The National Retail Federation (NRF) reports approximately 52 million parents are heading to the stores this back-to-school season, with retailers and marketers are trying earlier than ever to earn their business.
And while parents have always been on the hook for traditional school supplies like notebooks and pens, they're now being asked to provide everything from tissues to hand wipes to plastic bags to keep classrooms running smoothly.
Growing shopping lists
The result? School supply lists that are longer than ever, according to the experts at the National School Supply Lists Directory, and a shopping season second only to Christmas in its attention from major retailers and brand marketers.

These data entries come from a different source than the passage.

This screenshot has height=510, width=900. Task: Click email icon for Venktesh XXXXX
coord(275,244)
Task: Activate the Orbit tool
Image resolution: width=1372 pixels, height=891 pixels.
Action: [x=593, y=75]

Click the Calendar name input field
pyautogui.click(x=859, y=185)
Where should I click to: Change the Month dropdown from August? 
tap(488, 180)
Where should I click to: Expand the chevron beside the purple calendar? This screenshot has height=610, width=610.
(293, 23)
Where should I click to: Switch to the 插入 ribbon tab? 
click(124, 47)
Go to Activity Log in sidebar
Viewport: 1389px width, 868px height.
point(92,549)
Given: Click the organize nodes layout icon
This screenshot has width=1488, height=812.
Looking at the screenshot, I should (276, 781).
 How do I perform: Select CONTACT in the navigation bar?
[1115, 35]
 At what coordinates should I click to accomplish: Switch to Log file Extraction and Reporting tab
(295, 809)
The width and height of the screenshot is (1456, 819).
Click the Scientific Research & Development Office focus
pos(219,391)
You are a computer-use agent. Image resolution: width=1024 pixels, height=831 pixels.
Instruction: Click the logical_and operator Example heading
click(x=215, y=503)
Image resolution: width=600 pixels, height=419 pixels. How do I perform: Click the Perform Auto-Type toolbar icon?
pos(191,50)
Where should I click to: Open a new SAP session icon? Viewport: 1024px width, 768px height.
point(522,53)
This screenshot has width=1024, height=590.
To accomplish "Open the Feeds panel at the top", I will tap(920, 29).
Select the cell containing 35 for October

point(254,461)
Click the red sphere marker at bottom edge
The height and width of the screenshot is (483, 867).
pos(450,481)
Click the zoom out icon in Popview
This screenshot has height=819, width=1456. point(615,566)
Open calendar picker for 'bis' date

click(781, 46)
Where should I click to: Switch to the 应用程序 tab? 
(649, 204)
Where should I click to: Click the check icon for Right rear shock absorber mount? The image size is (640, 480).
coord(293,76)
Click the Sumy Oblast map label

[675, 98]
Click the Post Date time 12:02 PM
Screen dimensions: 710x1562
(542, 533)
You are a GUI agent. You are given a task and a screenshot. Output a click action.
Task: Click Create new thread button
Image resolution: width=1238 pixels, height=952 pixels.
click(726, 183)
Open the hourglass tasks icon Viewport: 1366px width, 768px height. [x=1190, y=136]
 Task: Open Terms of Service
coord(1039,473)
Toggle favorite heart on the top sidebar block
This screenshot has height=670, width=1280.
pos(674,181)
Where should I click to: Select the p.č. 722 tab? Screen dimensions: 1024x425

"The average 2014 required school supply list now contains 18 items," said Tim Sullivan, founder of TeacherLists.com, the national online platform that already hosts more than 400,000 of those supply lists. "That's a 29% increase from 2013 with almost the entire increase coming from more and more types of consumable supplies being added to lists. It's not so much more glue and notebooks -- it's glue and notebooks plus tissues and re-sealable bags and hand wipes."
For retailers this means even more spending while for parents it means more focus on sales and promotions on required items. "This has led to retailers starting promotions earlier than ever before," said Sullivan.
The NRF points out that 24% of K-12 parents were looking for early sales in 2013. Additionally, 45% of K-12 parents are planning to shop sales more often this year, according to a survey conducted by the NRF last month.
Brand marketers, too, are getting into the mix as much as possible with coupon offers and incentives that try to make their brands the preferred brands of teachers and back-to-school shoppers. With $5 billion in spending on the line, it's no wonder.
"It's amazing how much the annual school supply list drives sales," noted Sullivan. Teachers and schools often request generic glue or paper, but if they request a brand name there's usually a reason for that preference and parents follow suit. Brands know this and work hard to earn a spot on those lists."